== Segment start ==

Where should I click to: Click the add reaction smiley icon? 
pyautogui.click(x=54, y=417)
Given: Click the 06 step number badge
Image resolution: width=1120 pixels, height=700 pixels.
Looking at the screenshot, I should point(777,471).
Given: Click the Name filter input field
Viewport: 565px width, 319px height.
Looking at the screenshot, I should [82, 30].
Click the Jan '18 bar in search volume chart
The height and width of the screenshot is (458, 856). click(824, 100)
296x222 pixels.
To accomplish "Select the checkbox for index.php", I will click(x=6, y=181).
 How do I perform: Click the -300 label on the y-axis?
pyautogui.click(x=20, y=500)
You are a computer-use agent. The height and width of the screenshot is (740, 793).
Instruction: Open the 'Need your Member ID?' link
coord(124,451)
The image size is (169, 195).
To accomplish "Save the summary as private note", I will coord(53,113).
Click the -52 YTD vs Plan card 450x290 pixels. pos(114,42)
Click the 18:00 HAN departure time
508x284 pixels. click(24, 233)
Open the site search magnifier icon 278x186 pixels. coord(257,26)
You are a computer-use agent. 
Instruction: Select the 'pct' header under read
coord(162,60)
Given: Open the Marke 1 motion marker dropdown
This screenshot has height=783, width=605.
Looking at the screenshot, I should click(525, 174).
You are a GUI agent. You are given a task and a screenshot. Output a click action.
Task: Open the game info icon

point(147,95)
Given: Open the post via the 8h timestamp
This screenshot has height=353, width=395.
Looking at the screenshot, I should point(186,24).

== Segment end ==

### Instructions to follow
Go through the material above and set each line down verbatim.

### Exercise answer
Where should I click to: Click the add reaction smiley icon? 
pyautogui.click(x=54, y=417)
Given: Click the 06 step number badge
Image resolution: width=1120 pixels, height=700 pixels.
Looking at the screenshot, I should point(777,471).
Given: Click the Name filter input field
Viewport: 565px width, 319px height.
Looking at the screenshot, I should [82, 30].
Click the Jan '18 bar in search volume chart
The height and width of the screenshot is (458, 856). click(824, 100)
296x222 pixels.
To accomplish "Select the checkbox for index.php", I will click(x=6, y=181).
 How do I perform: Click the -300 label on the y-axis?
pyautogui.click(x=20, y=500)
You are a computer-use agent. The height and width of the screenshot is (740, 793).
Instruction: Open the 'Need your Member ID?' link
coord(124,451)
The image size is (169, 195).
To accomplish "Save the summary as private note", I will coord(53,113).
Click the -52 YTD vs Plan card 450x290 pixels. pos(114,42)
Click the 18:00 HAN departure time
508x284 pixels. click(24, 233)
Open the site search magnifier icon 278x186 pixels. coord(257,26)
You are a computer-use agent. 
Instruction: Select the 'pct' header under read
coord(162,60)
Given: Open the Marke 1 motion marker dropdown
This screenshot has height=783, width=605.
Looking at the screenshot, I should click(525, 174).
You are a GUI agent. You are given a task and a screenshot. Output a click action.
Task: Open the game info icon

point(147,95)
Given: Open the post via the 8h timestamp
This screenshot has height=353, width=395.
Looking at the screenshot, I should point(186,24).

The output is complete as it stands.